Reposted from Nutrition Connect
In blog 30 in our series on opportunities for building back better food systems and nutrition, Esther Penunia, Secretary-General of the Asian Farmers’ Association for Sustainable Rural Development (AFA), discusses the challenges faced by smallholder farms across Asia, and how they are working to overcome them. She calls on governments and the international community “to build sustainable, resilient food systems with family farmers, through their organisations and cooperatives as key frontliners, partners and stakeholders, towards the common goal of ending hunger and poverty in the world.”
The Covid19 outbreaks in many Asia Pacific countries happened during the harvest season and the lockdowns imposed by many governments to contain the spread of the virus have dramatically affected our livelihoods and incomes.
Many family farms had good yields, but we cannot sell our products, either because markets are closed or because transportation restrictions prevent traders and buyers from coming to our farms and prevent us from going to the markets. Even if we reduce our prices three or four times less, no one comes to buy. Many small-scale family farmers do not have our own storage or cooling or processing facilities, so we are forced either to sell low, to dump our produce, or to simply donate them to help feed hungry residents of nearby suburbs and towns.
My organisation has been collecting COVID19 stories from farmers across the Asia Pacific region. Noy from Xiengkhouang province in Laos describes how the markets are closed or empty and the lack of storage and processing facilities for the cabbages she can’t sell means that she is resorting to feeding her crop to animals. Another farmer in Bangladesh has made a video describing his situation. He has been unable to check his crops because he has been told to stay at home, he hasn’t been able to buy fertiliser because the shops have closed down. His rice crop is being ruined. He has no money. Support of last resort has in the past come from NGOs, but their movements are also restricted at the moment. These stories are repeated over and over again in the Asia Pacific, home to 70% of family farmers in the world.

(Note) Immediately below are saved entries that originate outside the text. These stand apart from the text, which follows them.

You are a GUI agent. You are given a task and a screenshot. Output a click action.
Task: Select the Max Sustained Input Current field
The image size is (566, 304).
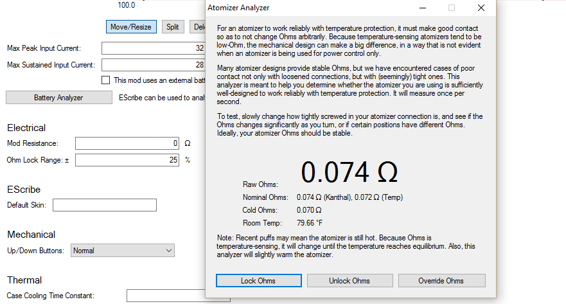coord(153,65)
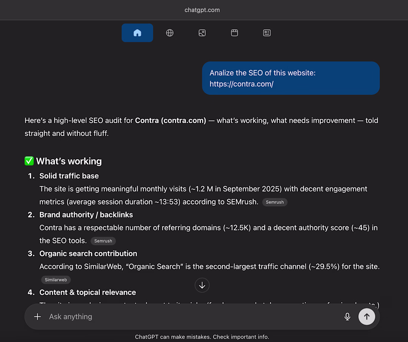Image resolution: width=408 pixels, height=342 pixels.
Task: Open the Home tab icon
Action: [x=137, y=33]
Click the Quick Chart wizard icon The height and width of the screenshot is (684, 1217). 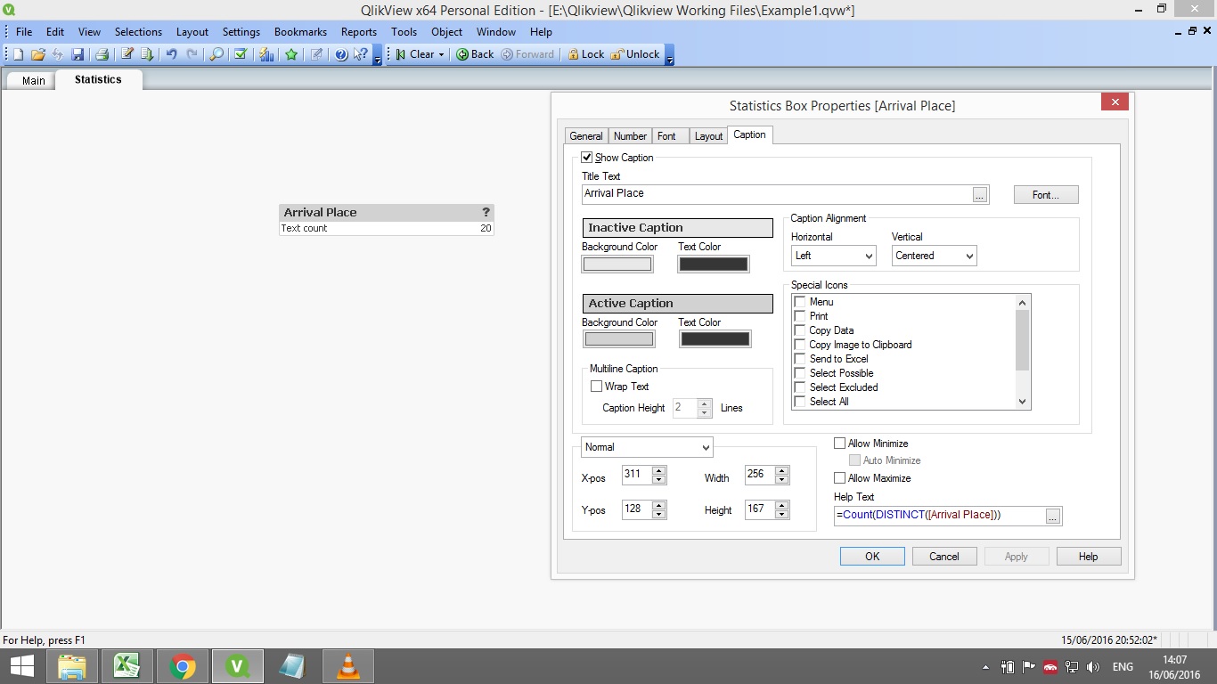[266, 54]
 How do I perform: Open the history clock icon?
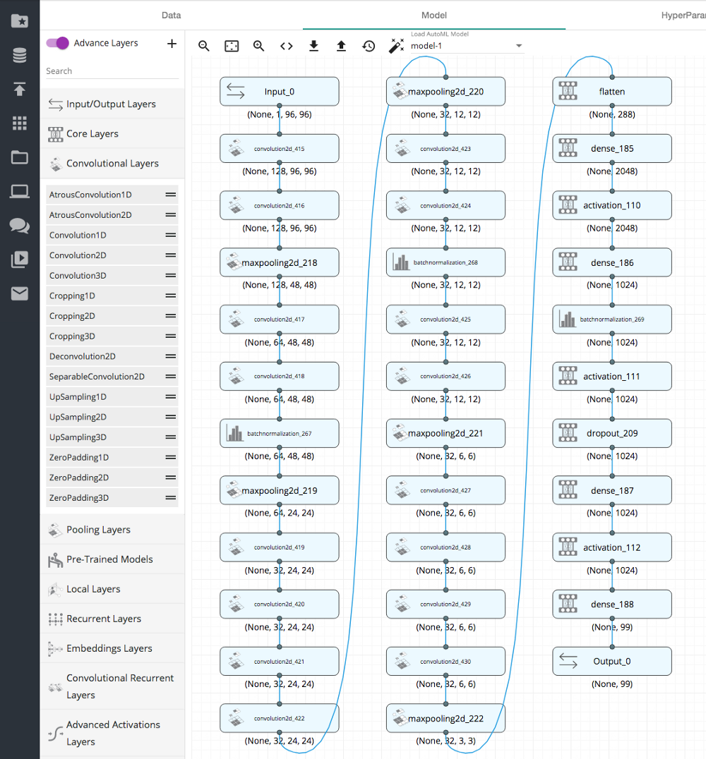pyautogui.click(x=369, y=46)
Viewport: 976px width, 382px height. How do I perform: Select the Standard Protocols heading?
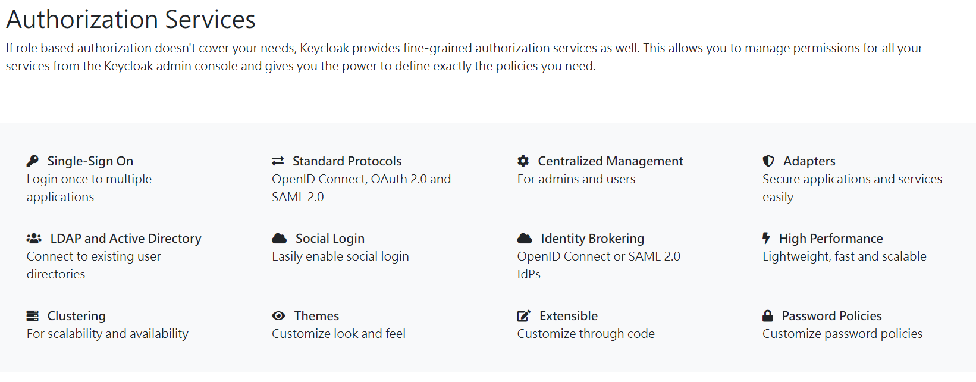pos(347,161)
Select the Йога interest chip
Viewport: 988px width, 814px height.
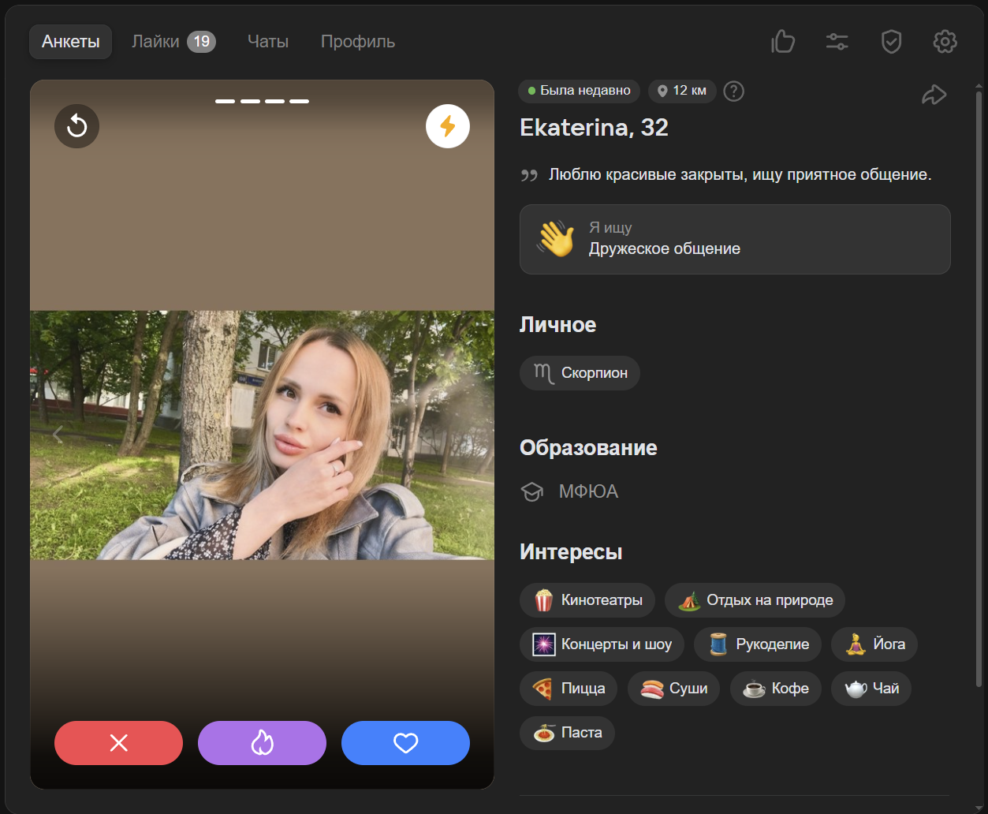[x=874, y=644]
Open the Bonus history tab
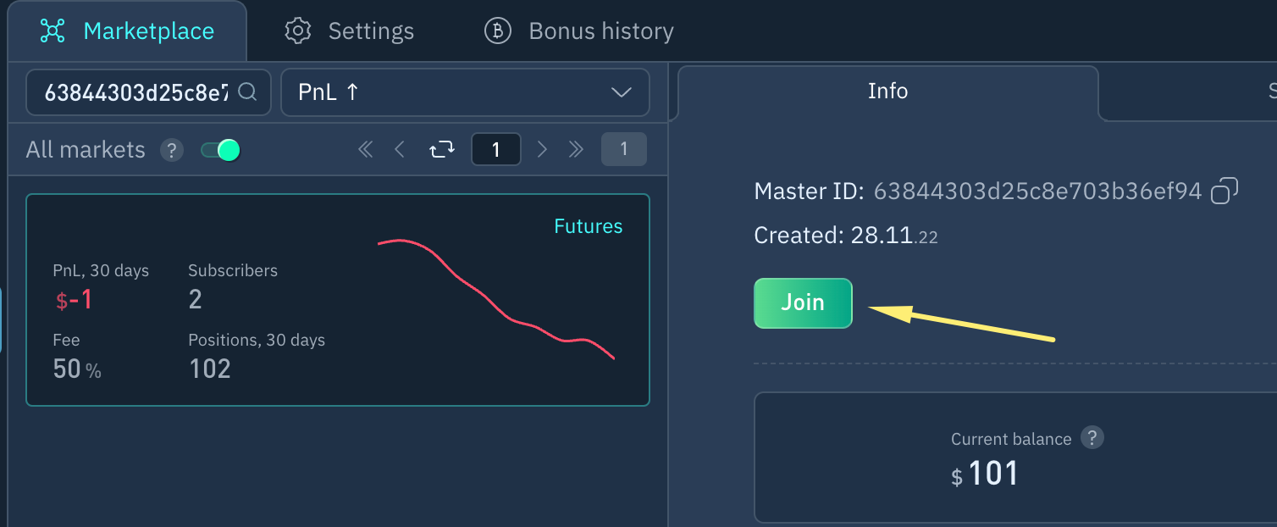The height and width of the screenshot is (527, 1277). pos(579,31)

No markets, no buyers, no processing, no storage, means no incomes for family farmers during harvest time when they should be earning to keep them afloat until the next harvest. Next, it will be planting season, but lockdown restrictions are hampering supplies of inputs for production such as seeds. This pandemic highlights the need to put a priority on domestic production and supply of healthy and nutritious food. Because food is basic and healthy and nutritious food is essential to good health, building the body’s immune system and resistance to the virus. The pandemic also confirms the need for shorter food chains, and for stronger involvement of farmers in the value chain through their organisations and cooperatives.

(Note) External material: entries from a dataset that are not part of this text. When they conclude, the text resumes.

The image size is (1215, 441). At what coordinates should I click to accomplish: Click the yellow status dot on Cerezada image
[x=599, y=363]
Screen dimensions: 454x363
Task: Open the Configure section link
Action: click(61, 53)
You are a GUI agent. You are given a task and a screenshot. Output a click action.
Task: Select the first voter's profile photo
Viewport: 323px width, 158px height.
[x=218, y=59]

So we are also collecting stories about how farmers organisations are stepping up to these challenges. Sara Bangla Krishak Society, a national federation of farmer organisations in Bangladesh, has established 57 Virtual Call Centers across the country, allowing farmers to continue selling their commodities and buying essential inputs and services. The call centers not only help ensure that farmers can continue to provide food for their families and the country at large, but they also provide them with vital information about how to keep themselves and their families healthy and about the support they can receive from government and other actors. In Laos, an organic vegetable production group affiliated with the Lao Farmer Network, has partnered with the local government, and a private trading company to transport their products to the capital. In the Philippines, KGAT, an all-women cooperative of the Dumagat indigenous community, made a deal with a homeowners’ association to establish a farmers’ market in their area. In India, the Self-Employed Women’s Association (SEWA), an all-women national farmers’ organisation, has distributed free face masks to farming families.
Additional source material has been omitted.